[INPUT MATERIAL Boundary: Start]

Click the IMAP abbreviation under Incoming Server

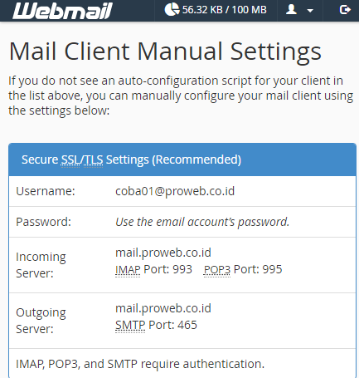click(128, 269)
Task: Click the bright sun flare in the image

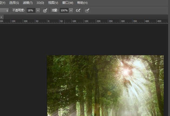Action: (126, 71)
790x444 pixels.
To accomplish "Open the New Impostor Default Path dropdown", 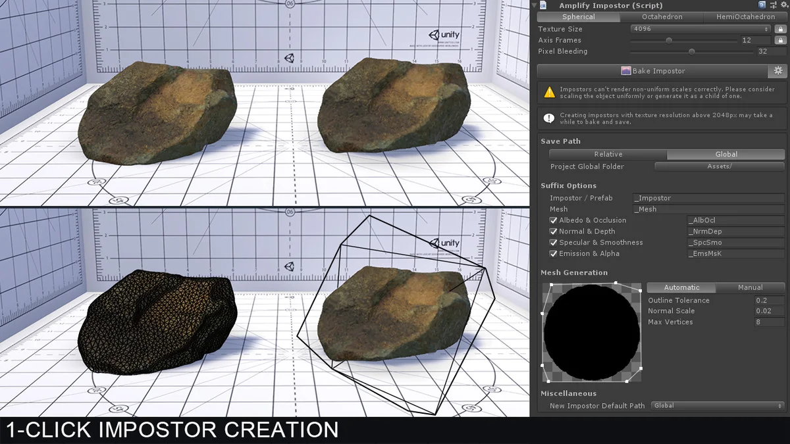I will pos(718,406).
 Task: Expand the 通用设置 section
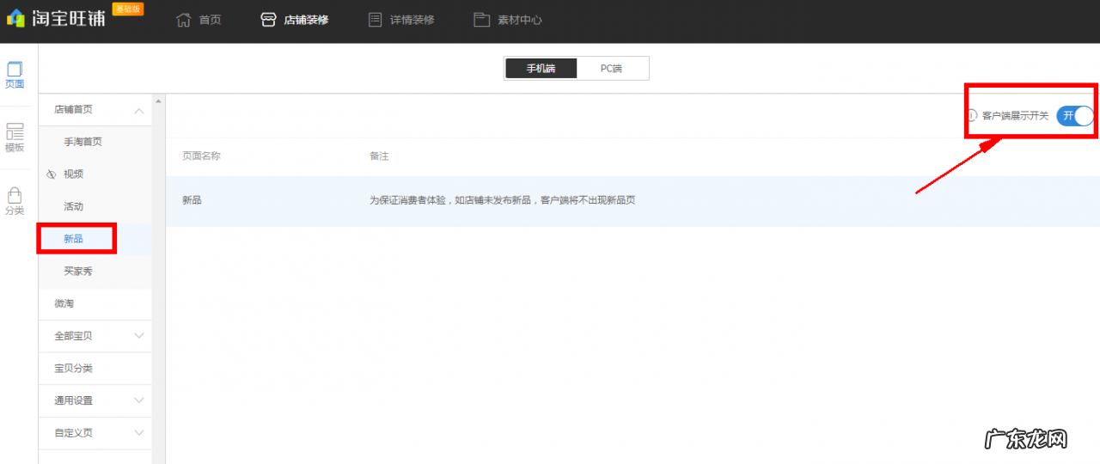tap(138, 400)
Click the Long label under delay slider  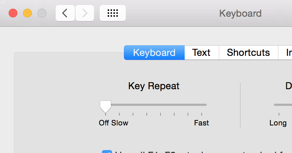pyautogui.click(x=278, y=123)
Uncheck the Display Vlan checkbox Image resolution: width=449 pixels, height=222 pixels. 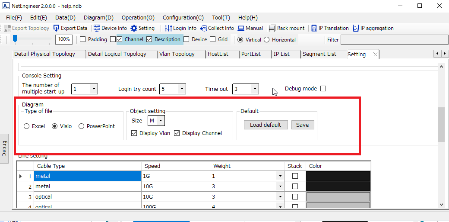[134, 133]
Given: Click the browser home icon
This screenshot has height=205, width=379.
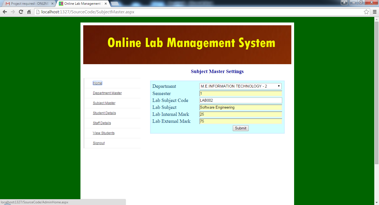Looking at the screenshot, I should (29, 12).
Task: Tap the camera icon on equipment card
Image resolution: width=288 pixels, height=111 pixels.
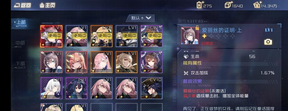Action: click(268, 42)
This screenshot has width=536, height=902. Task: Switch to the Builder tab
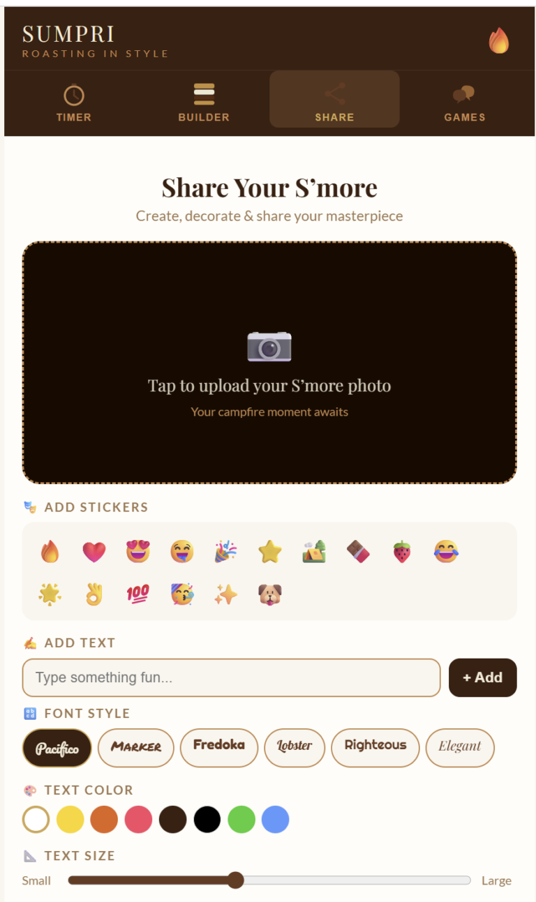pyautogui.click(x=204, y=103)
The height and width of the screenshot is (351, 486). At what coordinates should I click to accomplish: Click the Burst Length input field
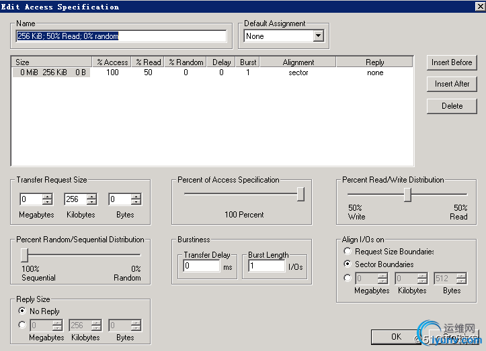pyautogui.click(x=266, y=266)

[INPUT MATERIAL Boundary: End]
[INPUT MATERIAL Boundary: Start]

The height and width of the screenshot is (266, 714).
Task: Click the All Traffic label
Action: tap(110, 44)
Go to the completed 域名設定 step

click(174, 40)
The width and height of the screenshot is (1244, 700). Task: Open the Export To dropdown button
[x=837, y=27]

[INPUT MATERIAL Boundary: End]

Tell how many lines of the data above hold the string "icon". The number alone is the answer.

2